Когда Аделина возвращается с мокрыми волосами к костру, я вскакиваю и отворачиваюсь от неё, чтобы она не увидела выпуклость на моих штанах.
— Мне тоже нужен душ, — говорю я быстро и исчезаю.
Пока я снимаю одежду и стою под холодной водой, стараюсь не думать о том вечере, когда слизывал вкус Аделины со своего пальца.
— Проклятье! — Я стою под холодными струями воды, пока мой уровень гормонов не понижается; затем как есть, мокрый, я залезаю в штаны. Футболку я стираю — если положить её рядом с огнём, до завтра она должна высохнуть.
Когда я возвращаюсь, Аделина сидит у огня и черпает не поддающееся определению коричневое месиво из консервной банки. Она избегает смотреть на меня, и я не могу отделаться от ощущения, что это из-за моего голого торса.
В конце концов, она отдаёт мне ложку и отставляет наполовину пустую банку в сторону.
— Порез на твоей руке нужно забинтовать. В металлической коробке есть бинты и дезинфицирующий спрей. Я займусь раной, а ты пока можешь поесть.
Я киваю, умалчивая о том, что моя иммунная система намного сильнее, чем чисто человеческая, и поэтому порез мало меня беспокоит. Перспектива того, что Аделина прикоснётся ко мне и будет так близко, заставляет меня держать рот на замке.
Аделина.
Почему я это делаю? Мне должно быть всё равно, что рана воспалится, и Эйс от этого умрёт! Он относится ко мне, как к своей собственности и не скрывает, что ему от меня надо. Он самодовольный мудак!
Проклиная себя, я беру кусок чистого бинта и дезинфицирующий спрей из металлического ящика. Укрытие — это всего лишь обтянутый брезентом каркас из ветвей, покрытый ветками и листьями, но, по крайней мере, он водонепроницаем. Я раскладываю оба одеяла на земле на максимально возможном расстоянии друг от друга. Укрыться нечем, но я не хочу спать на голой земле, стало быть для ночлега придётся ограничиться этим.
Затем я возвращаюсь к Эйсу, чтобы перебинтовать его руку. Присев рядом с ним на корточки, я замечаю, как много тепла излучает его тело. Он даже не морщится, когда я брызгаю дезинфицирующим спреем на рану. Она глубокая… вероятно, было бы лучше её зашить, но в таких условиях придётся ограничиться перевязкой.
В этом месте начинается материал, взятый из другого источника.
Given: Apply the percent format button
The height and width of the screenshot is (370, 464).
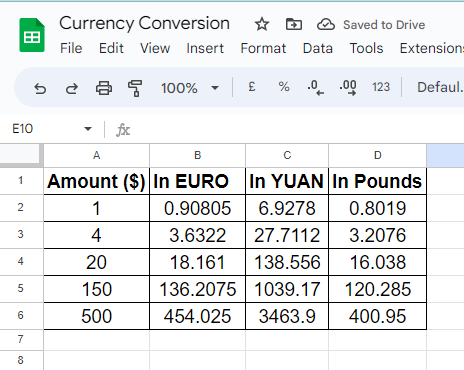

Когда я касаюсь его руки, то ощущаю жёсткие мышцы под кожей. Кажется, Эйс состоит из одной только мышечной массы. Втихаря я смотрю на его обнаженный торс и шесть кубиков пресса, на которых сверкают капли воды. Волос на торсе нет, за исключением небольшой дорожки, которая спускается от пупка и исчезает за поясом брюк. Я ловлю себя на том, что представляю, как бы Эйс выглядел без них. Мое лицо окатывает жаром, и, к сожалению, не только лицо. «Проклятие, Аделина… что с тобой происходит?»
Я быстро заматываю руку бинтом и дрожащими пальцами завязываю концы на узел.
Эйс заставляет меня нервничать… как если бы я снова стала девочкой-подростком, которая ждёт своего большого, сильного спасителя…
Я слишком поздно замечаю низкое рычание, исходящее от Эйса. Он сидит, повернув ко мне лицо, и смотрит на меня. Его ноздри трепещут. Он без предупреждения хватает своей большой рукой меня за шею и притягивает к себе.
— Ты нуждаешься во мне, Аделина.
Мне удаётся вырваться из его захвата и отойти на несколько шагов. Автоматически я выхватываю из-за пояса охотничий нож:
— Не приближайся!
Нож в моей руке мужчину не впечатляет:
— Ты же не думаешь на самом деле, что у тебя есть шанс против меня, верно?
Я прищуриваюсь:
— Может быть, не сейчас… а когда ты будешь спать. Ты же не сможешь держать меня привязанной к кровати до конца жизни!
Его взгляд становится мрачным. Я смотрю на шрам на лице Эйса. Когда я увидела его первый раз, он показался мне уродливыми… сейчас я думаю, что он придает Эйсу вид одинокого, но опасного волка.
Не обращая внимания ни на меня, ни на нож в моей в руке, Эйс встаёт и отправляется в укрытие.
— Рано утром нам надо двигаться дальше, поэтому пора спать, — кричит он изнутри.
Я засовываю нож обратно за пояс брюк и делаю глубокий вдох, потом затаптываю костёр и тоже залезаю под навес.
— Ты можешь взять мое одеяло. Насколько тепло здесь днём, настолько же холодно в ночное время.